Published by Jenny on 15 Jan 2009

Can Email Marketing content have link juice?

A colleague was asking me for some statistics on PR campaigns we have been doing for a client yesterday. I mentioned that we had been doing a lot of E-Shots (email flyers) for them recently and he replied:

“No link juice with E-Shots is there though?”

This got me thinking (Carrie Bradshaw-style) and so I wondered, can you generate link juice from email marketing campaigns?

Firstly, link juice is never going to be the prime mover in email marketing. As with other online PR strategies, the priorities are building brand awareness, relationship management and generating immediate site visits.

However, there are ways to exploit email campaigns and gain SEO benefits.
1. Host your email newsletters on a stand-alone domain. Optimise this site so it ranks – identifying it as a news site. This is an effective way to increase top level search engine visibility for your brand, products and services. (Part of the Ring of Fire)

2. Use your site CMS to build content pages for your e-newsletters and e-shots, the back pages, rather than the front page which appear in your readers’ inboxes.
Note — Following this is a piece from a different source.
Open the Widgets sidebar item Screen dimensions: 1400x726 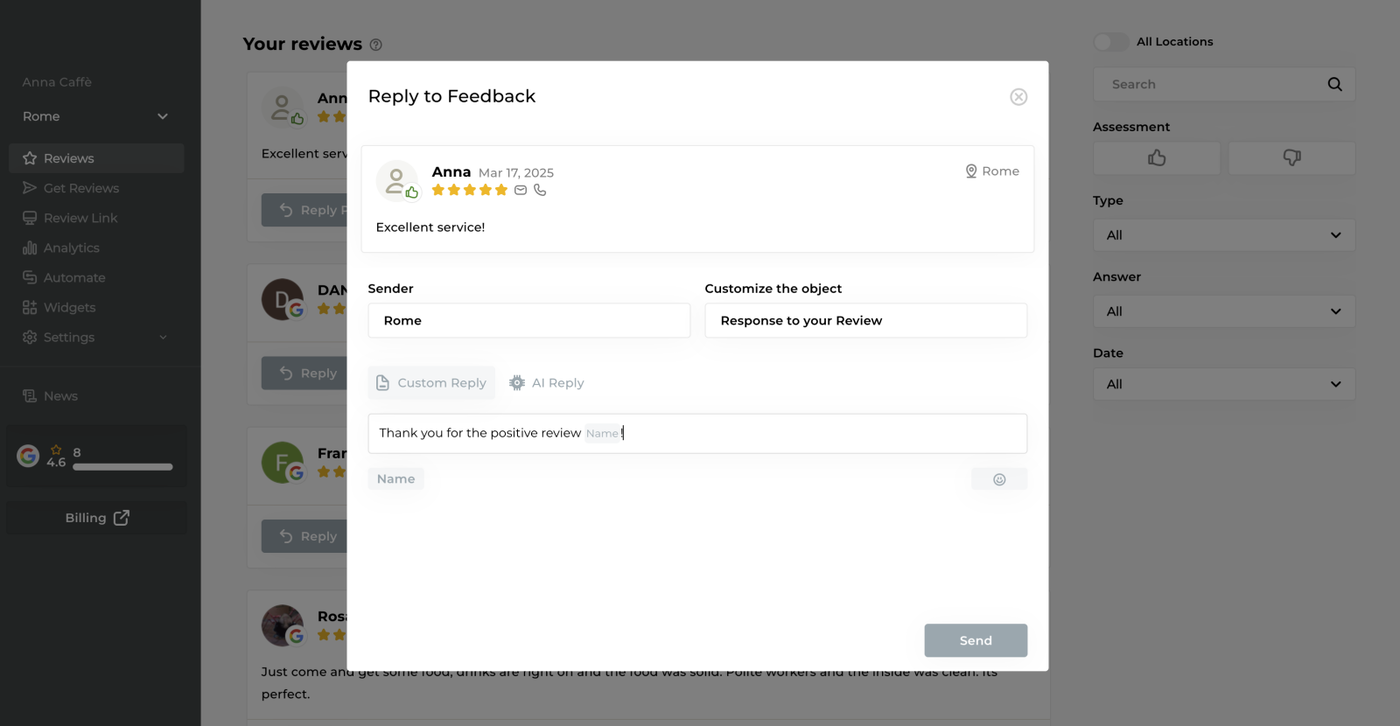coord(69,307)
This is all good, relevant content that can be indexed by the search engines.

3. Do you send out messages with a strong visual impact? If you have designs that are genuinely interesting, it might be worth putting them on FlickR and other image directories.

4. Make a feature of the newsletter sign-up function on your website and make sure it is also included on any corporate blogs and forums. If you produce a well-rounded newsletter that isn’t just a list of points-of-sale, there is the opportunity to promote this as feature of your company / website in a PR campaign – thus, generating links!

I’m sure there are lots of other things, I’ll add them when I think of them. Have you got any tips to add?